───── Material for the task

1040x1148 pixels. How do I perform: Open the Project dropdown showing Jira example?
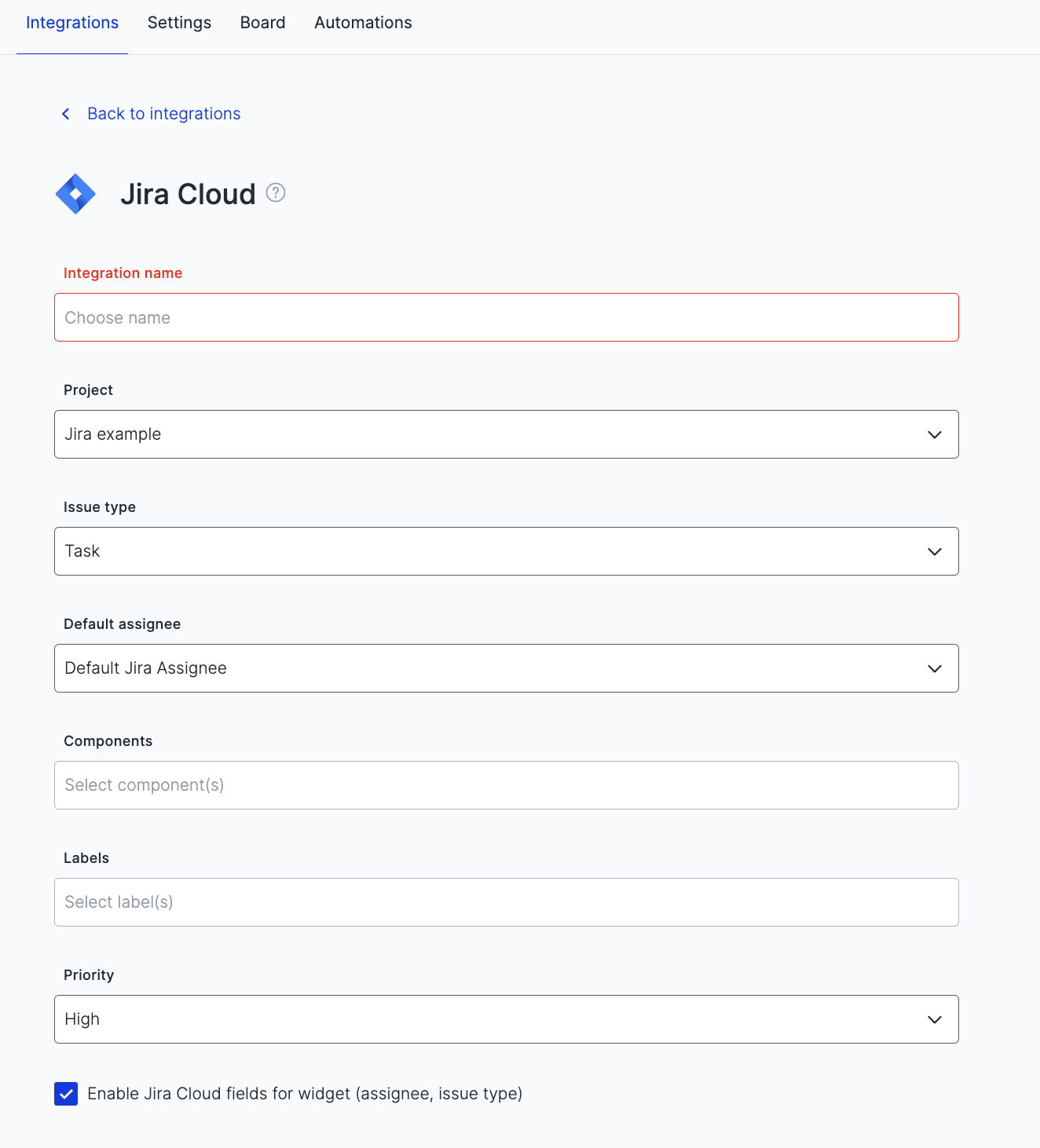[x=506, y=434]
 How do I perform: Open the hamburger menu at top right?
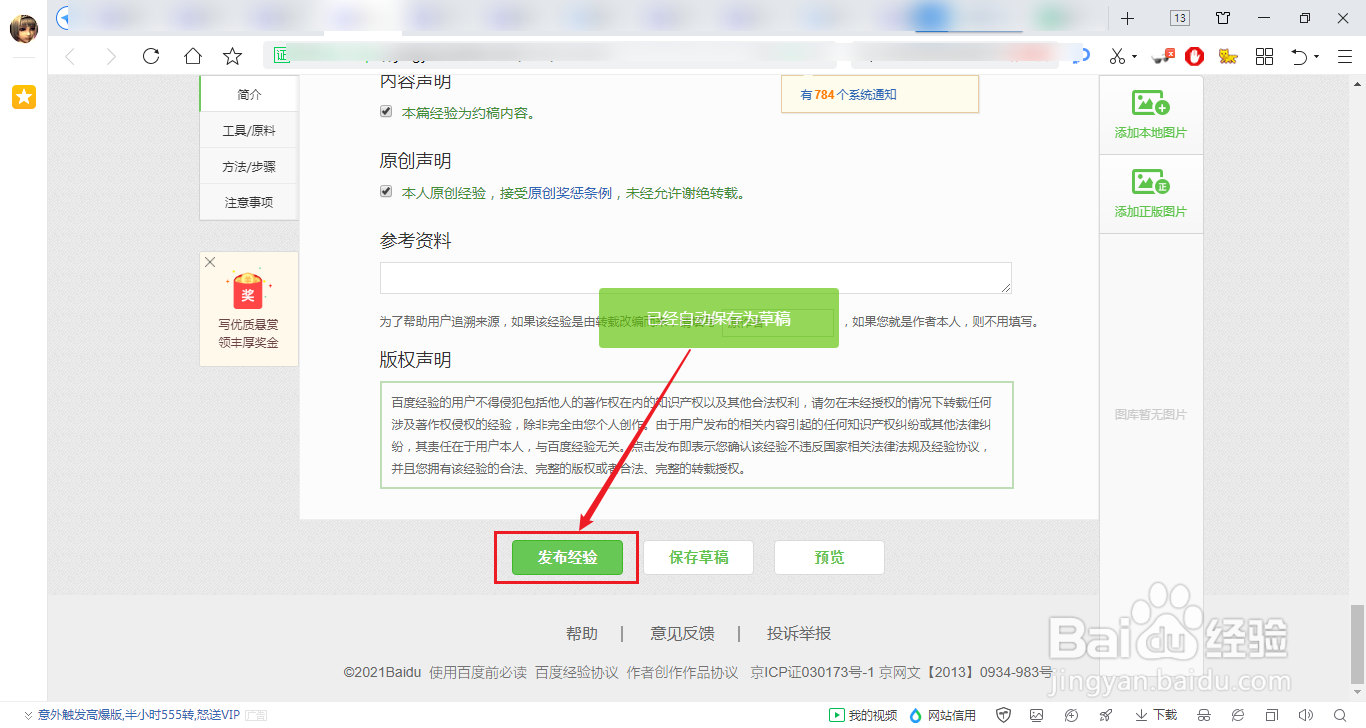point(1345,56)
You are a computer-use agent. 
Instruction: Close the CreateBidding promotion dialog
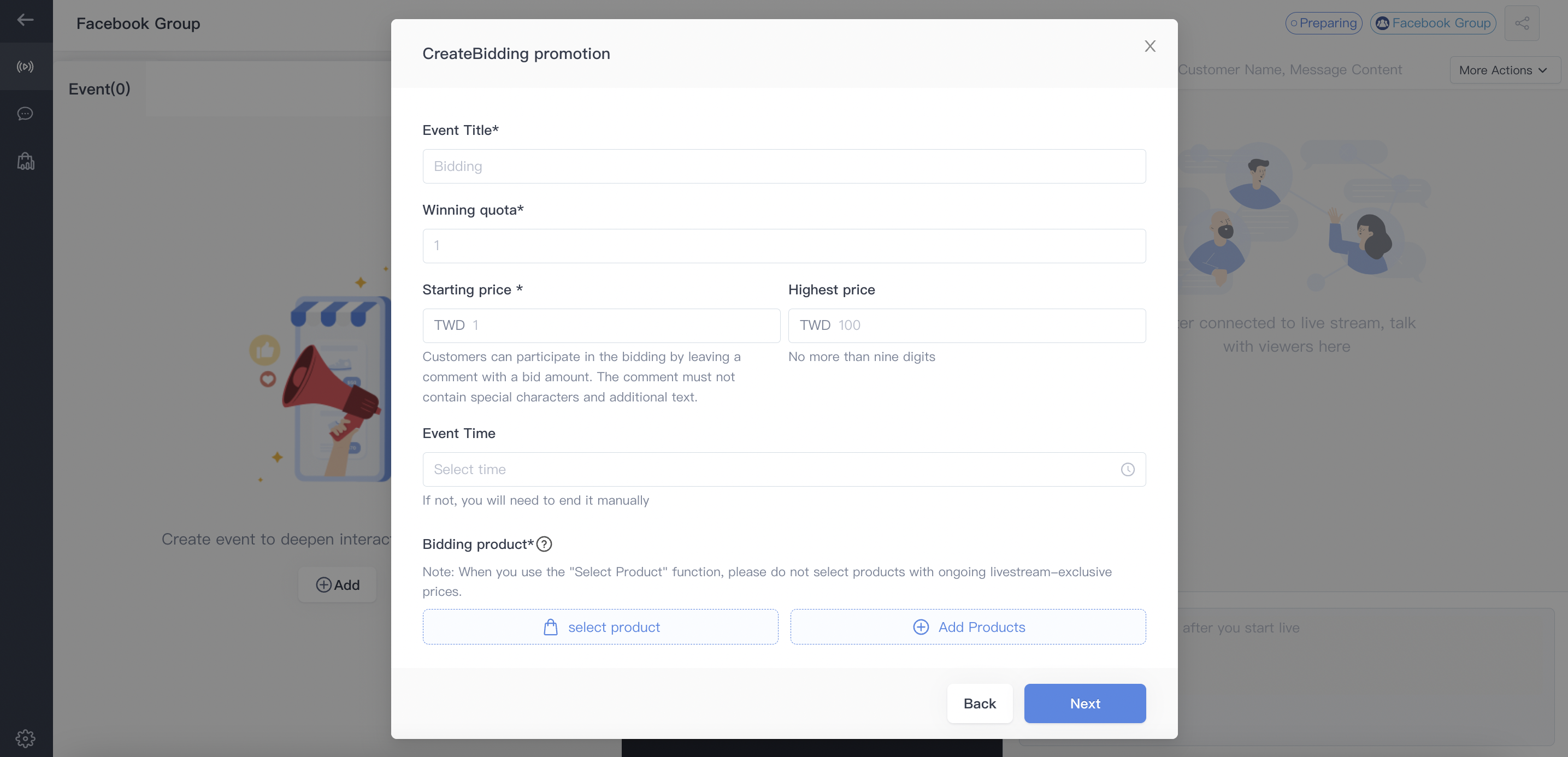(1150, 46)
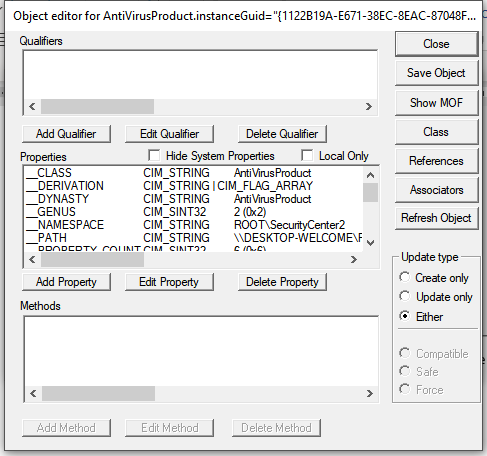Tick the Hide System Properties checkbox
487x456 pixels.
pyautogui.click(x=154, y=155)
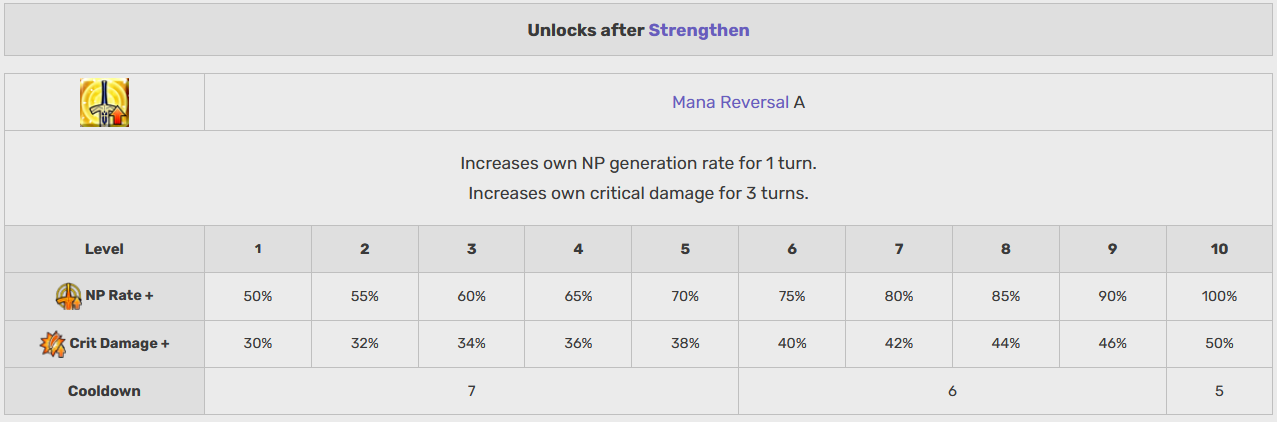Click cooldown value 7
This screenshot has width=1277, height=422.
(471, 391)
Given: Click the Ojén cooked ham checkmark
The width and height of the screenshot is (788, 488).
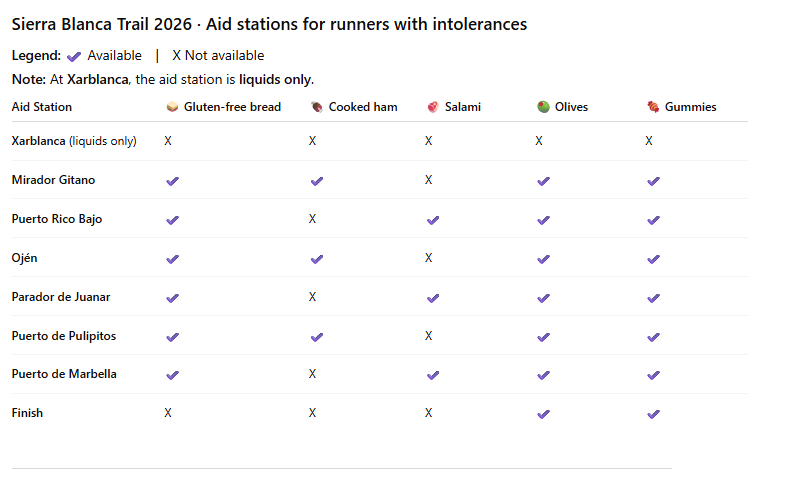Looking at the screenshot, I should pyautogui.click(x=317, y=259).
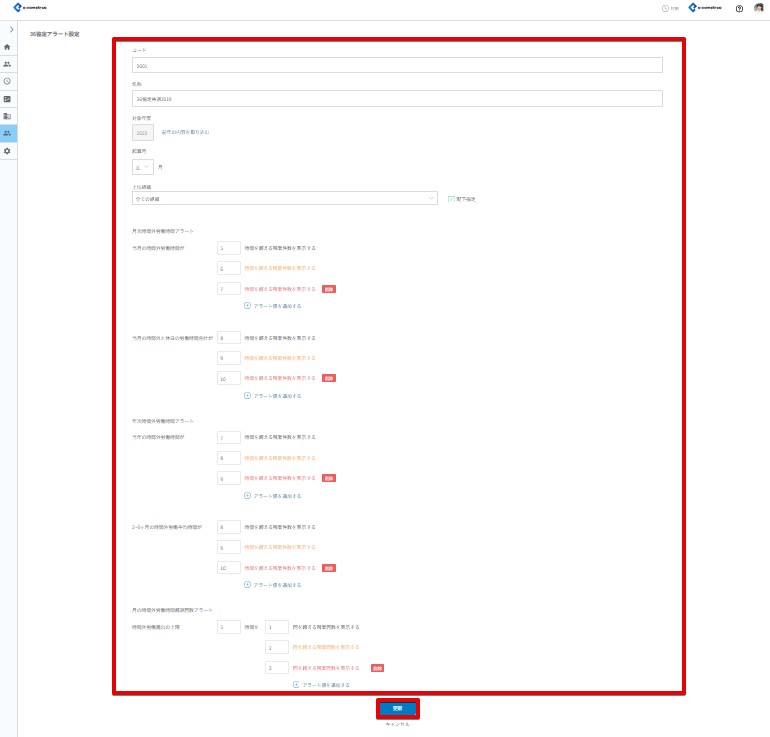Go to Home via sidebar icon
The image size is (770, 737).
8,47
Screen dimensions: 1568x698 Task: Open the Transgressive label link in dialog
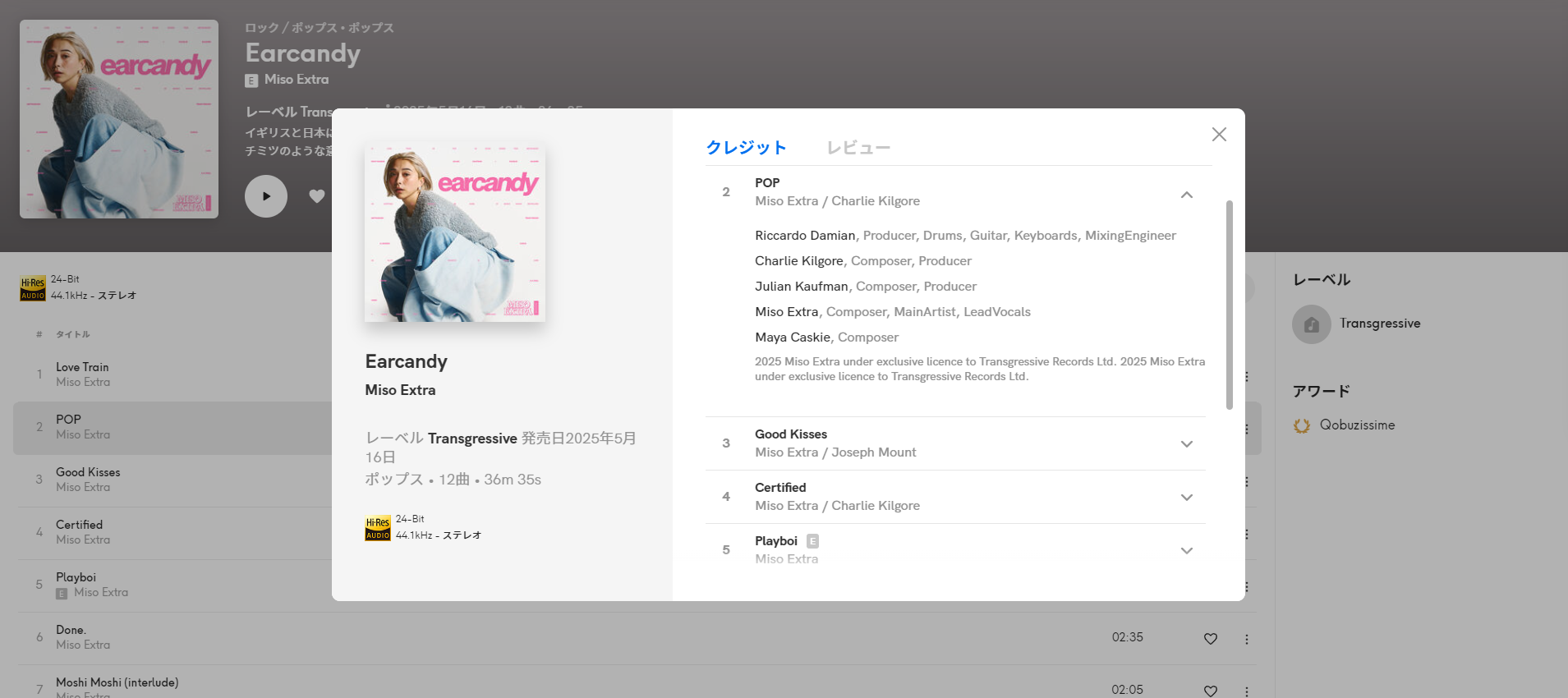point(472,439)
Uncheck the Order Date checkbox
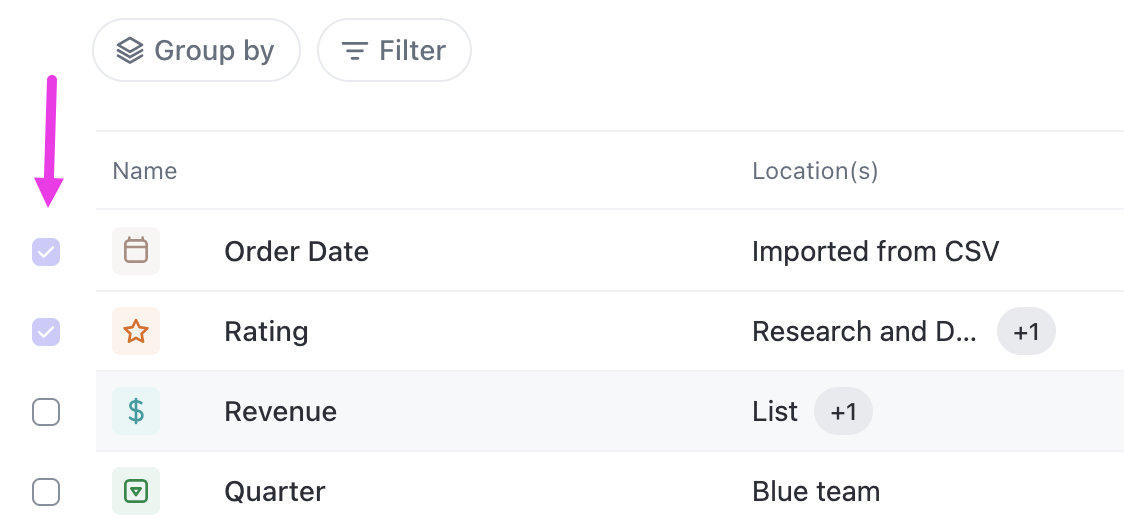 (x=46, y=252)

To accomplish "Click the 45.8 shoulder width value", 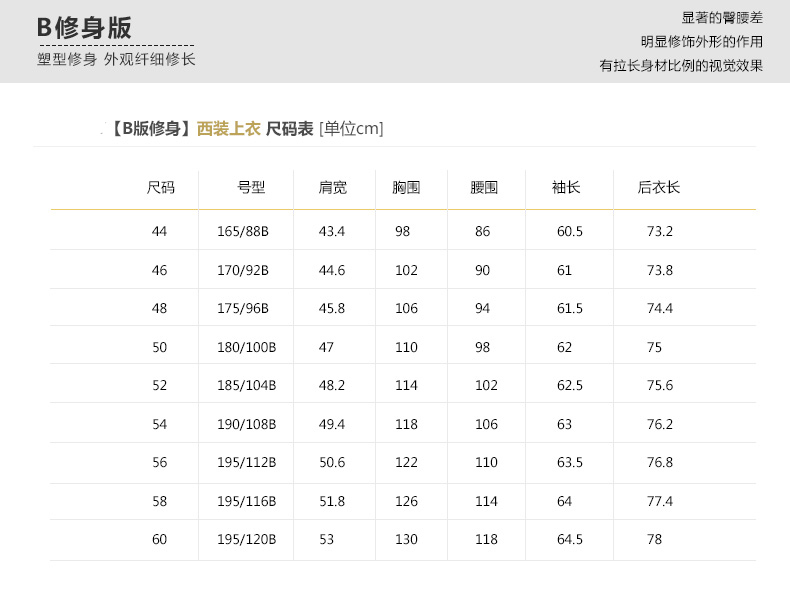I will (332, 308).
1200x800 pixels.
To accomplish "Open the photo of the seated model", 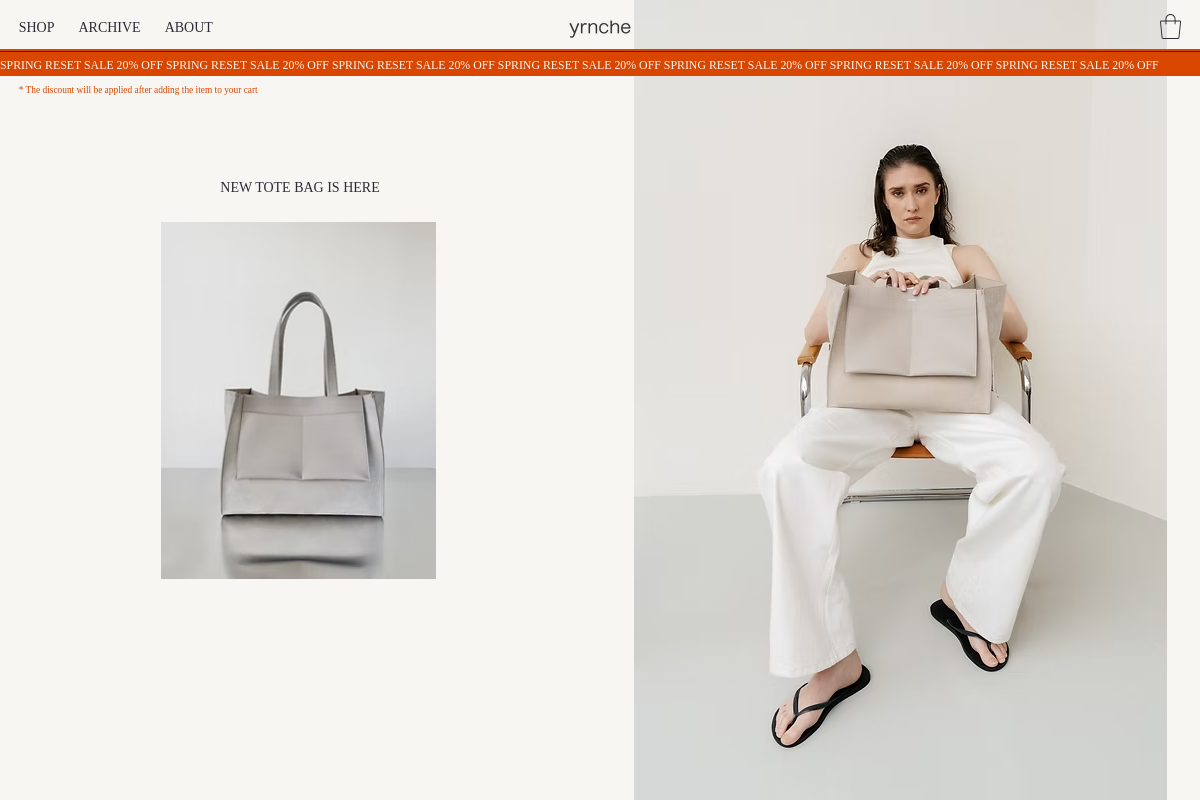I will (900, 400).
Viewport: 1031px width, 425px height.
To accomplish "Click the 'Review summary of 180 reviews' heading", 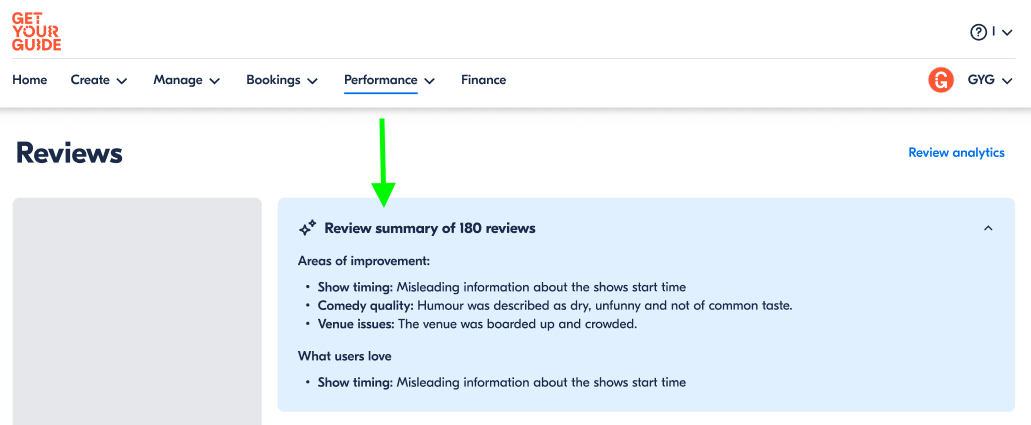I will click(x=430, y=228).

──────────

▶ _Task item_
Leave out the pictures and restate, word for word, the lines from the top of the data through the line containing "Given: Click the Ojén cooked ham checkmark", both included.

▶ _Exercise response_
1040x1148 pixels. How do I perform: Open the Project dropdown showing Jira example?
[x=506, y=434]
 How do I perform: Open the hamburger menu at top right?
point(1345,56)
You are a computer-use agent. 
Instruction: Close the CreateBidding promotion dialog
(1150, 46)
Tick the Hide System Properties checkbox
487x456 pixels.
pyautogui.click(x=154, y=155)
Click cooldown value 7
This screenshot has width=1277, height=422.
(471, 391)
Given: Click the Ojén cooked ham checkmark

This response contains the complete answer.